Marriage is love.

Friday, June 23, 2006

Truth, Justice, and the American Queer

When a group of otherwise law-abiding citizens is made felons because they will not lie to their government, as the lawfully civilly married same-sex couples in the United States are who refuse to buckle to government coercion to deny our marriages with the federal and all but a handful of state and municipal governments will not lie, something is deeply wrong so far beyond economic injustice as to make a lie of the very notion of a free and just nation.

I am, by definition not my own, a scofflaw. The rule of law, thus, by all rights, has no more hold over me. I am left to my own devices with regards to justice. Strange that by my government's attempts to rob me of freedom and justice, I am freer than I have ever been, including free to define justice and good citizenship as I see fit.

Of course, this is just another exercise of honesty in fulfillment of personal integrity -- the culmination of a lifetime's worth of choices. And I am, after all, just one in a long line of increasingly free people who have chosen personal truth over the pressure to lie.

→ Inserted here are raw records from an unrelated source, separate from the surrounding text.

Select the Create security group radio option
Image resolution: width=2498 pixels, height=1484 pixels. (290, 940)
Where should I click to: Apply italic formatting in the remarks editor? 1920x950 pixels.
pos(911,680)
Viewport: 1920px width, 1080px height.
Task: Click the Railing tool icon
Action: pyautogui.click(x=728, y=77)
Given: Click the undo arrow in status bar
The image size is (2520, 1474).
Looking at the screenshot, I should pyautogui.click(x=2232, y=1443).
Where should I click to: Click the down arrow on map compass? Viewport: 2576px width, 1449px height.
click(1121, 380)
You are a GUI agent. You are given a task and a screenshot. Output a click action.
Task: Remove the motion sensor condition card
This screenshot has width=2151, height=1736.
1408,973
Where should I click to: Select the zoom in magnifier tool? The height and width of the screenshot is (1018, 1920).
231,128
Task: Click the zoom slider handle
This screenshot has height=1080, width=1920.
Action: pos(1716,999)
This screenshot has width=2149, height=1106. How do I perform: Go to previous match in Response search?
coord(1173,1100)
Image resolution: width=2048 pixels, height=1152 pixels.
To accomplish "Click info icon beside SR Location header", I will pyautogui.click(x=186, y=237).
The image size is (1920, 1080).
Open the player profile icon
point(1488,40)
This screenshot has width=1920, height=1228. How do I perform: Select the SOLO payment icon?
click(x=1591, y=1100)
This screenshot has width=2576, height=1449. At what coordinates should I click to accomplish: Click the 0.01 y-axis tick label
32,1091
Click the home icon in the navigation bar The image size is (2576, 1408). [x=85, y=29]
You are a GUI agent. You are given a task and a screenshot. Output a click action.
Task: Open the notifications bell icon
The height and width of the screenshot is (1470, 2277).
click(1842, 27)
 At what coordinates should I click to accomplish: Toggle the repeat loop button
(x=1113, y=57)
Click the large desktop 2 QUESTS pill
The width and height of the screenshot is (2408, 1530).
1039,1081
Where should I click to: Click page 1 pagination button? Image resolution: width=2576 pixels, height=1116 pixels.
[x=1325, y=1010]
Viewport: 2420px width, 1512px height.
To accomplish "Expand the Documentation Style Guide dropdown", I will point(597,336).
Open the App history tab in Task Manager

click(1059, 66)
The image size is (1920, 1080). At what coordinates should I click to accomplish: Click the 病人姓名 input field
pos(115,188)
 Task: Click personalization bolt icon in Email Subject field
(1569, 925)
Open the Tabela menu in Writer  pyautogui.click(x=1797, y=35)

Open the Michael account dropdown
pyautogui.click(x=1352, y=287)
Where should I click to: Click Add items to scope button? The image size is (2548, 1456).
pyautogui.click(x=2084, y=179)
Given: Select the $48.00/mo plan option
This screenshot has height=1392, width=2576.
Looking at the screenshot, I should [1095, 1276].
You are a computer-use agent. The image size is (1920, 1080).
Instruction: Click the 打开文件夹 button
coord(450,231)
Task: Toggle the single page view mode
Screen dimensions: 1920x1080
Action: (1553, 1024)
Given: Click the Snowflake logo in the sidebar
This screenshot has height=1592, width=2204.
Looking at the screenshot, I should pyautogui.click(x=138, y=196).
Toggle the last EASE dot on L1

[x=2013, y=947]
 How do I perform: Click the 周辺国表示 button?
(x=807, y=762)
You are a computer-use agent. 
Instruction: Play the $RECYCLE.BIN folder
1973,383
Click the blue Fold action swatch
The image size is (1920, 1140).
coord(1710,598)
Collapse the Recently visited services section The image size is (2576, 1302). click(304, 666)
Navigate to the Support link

In the last hundred years alone we've lived authentically despite Comstock, Pink Triangles, McCarthy, Livingston and the Postal Indecency laws and witchhunts, professional licensure bans, touching while dancing bans, college student witchhunts, liquor sales bans, Stonewall Riots, Don't Tell the Truth to the Military Lest the Generals Get the Vapors, sodomy laws, and the ever-pervasive coming out -- so many ways to try to silence a people, to shame a people, to try to erase our very existence.

Telling the truth is so human, so perilous, so simple, so revolutionary.